O Fantástico entende a sua dor, mas deixa claro que em suas reportagens se limitou a noticiar as irregularidades reveladas pelo juiz Luís Roberto Cappio e que estão sendo investigadas pelo Conselho Nacional de Justiça, que já esteve em Monte Santo.
“Os fatos são graves. Estão sendo investigados com muito rigor pela Corregedoria Nacional de Justiça. E nos próximos dias essa matéria será submetida à consideração do plenário do Conselho Nacional de Justiça, que, comprovados os fatos, tomará as medidas necessárias para, se for o caso e comprovado, o afastamento dos investigados”, diz Francisco Falcão, corregedor nacional de Justiça.
Nesta entrevista ao repórter Vladimir Neto na manhã deste sábado em Brasília, o corregedor nacional de justiça Francisco Falcão criticou a rapidez com que os filhos de Silvânia foram tirados de casa.

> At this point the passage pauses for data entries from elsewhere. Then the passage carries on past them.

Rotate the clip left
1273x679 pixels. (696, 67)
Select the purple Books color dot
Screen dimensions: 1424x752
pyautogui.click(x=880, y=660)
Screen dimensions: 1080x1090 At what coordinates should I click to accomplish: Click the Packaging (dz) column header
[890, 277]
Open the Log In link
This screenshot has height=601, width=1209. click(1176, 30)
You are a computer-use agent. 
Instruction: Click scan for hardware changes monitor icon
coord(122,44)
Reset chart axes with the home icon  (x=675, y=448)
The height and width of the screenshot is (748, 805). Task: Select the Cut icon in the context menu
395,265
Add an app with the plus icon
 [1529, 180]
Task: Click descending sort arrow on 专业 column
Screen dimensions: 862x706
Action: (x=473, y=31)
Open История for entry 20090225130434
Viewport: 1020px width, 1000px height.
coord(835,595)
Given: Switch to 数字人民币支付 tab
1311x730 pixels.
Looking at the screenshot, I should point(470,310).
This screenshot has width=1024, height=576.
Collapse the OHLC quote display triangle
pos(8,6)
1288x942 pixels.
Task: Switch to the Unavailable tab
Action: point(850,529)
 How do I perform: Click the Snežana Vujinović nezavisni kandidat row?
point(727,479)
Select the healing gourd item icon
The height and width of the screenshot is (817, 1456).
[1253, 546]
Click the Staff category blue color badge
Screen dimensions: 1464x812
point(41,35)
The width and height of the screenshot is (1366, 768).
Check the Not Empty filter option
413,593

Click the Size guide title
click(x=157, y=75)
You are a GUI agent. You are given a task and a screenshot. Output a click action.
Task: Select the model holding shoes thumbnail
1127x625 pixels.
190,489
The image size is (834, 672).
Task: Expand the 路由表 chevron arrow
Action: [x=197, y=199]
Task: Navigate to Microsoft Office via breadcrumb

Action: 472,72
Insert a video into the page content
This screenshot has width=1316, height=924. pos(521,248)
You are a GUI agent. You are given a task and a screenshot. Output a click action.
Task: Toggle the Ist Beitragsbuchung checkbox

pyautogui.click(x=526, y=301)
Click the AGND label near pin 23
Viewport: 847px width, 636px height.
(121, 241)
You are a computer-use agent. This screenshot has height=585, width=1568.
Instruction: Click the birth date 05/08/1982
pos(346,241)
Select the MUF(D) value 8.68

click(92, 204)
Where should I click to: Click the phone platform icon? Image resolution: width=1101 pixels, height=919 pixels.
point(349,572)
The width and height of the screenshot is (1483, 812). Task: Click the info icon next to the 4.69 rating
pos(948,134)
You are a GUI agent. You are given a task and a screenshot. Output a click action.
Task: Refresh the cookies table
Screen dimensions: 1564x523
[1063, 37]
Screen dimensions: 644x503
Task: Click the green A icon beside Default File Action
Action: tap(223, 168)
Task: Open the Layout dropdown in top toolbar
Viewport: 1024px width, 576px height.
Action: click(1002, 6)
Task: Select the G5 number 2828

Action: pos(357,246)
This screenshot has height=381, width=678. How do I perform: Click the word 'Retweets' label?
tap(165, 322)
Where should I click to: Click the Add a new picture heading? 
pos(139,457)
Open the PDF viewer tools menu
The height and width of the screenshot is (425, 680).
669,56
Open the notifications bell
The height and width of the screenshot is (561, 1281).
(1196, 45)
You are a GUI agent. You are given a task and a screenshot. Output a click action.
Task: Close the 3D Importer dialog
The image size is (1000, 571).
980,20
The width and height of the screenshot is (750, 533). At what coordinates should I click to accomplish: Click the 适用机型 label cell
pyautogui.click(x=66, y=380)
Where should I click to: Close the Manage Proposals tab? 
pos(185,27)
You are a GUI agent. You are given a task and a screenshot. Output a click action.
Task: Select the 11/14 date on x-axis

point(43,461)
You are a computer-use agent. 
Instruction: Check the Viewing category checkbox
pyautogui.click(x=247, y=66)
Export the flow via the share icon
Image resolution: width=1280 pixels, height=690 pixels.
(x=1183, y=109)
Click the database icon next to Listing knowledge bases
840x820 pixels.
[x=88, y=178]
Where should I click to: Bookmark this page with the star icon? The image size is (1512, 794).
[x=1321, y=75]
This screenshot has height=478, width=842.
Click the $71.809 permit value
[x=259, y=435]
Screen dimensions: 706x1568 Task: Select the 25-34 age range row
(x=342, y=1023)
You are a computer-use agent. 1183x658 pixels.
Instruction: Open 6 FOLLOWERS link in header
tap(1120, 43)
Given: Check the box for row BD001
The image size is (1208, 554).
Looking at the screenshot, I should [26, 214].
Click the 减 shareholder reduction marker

“A celeridade com que as adoções foram feitas. Um processo que leva de três a seis meses, às vezes um ano, e que foi deferido num prazo recorde de dois dias. Nesses casos, o juiz, primeiro, consulta o cadastro de adoção, ouve o Ministério Público, procura ouvir os familiares mais próximos para que a adoção seja feita e as crianças fiquem no próprio seio familiar, que é o que está previsto na lei de adoções. E isso não foi observado neste caso”.
O corregedor diz que nova equipe do CNJ irá à região para aprofundar as investigações.
“Nós vamos aprofundar as investigações, porque nós temos prováveis notícias de que esses fatos poderiam ter ocorrido em outras comarcas do interior da Bahia”.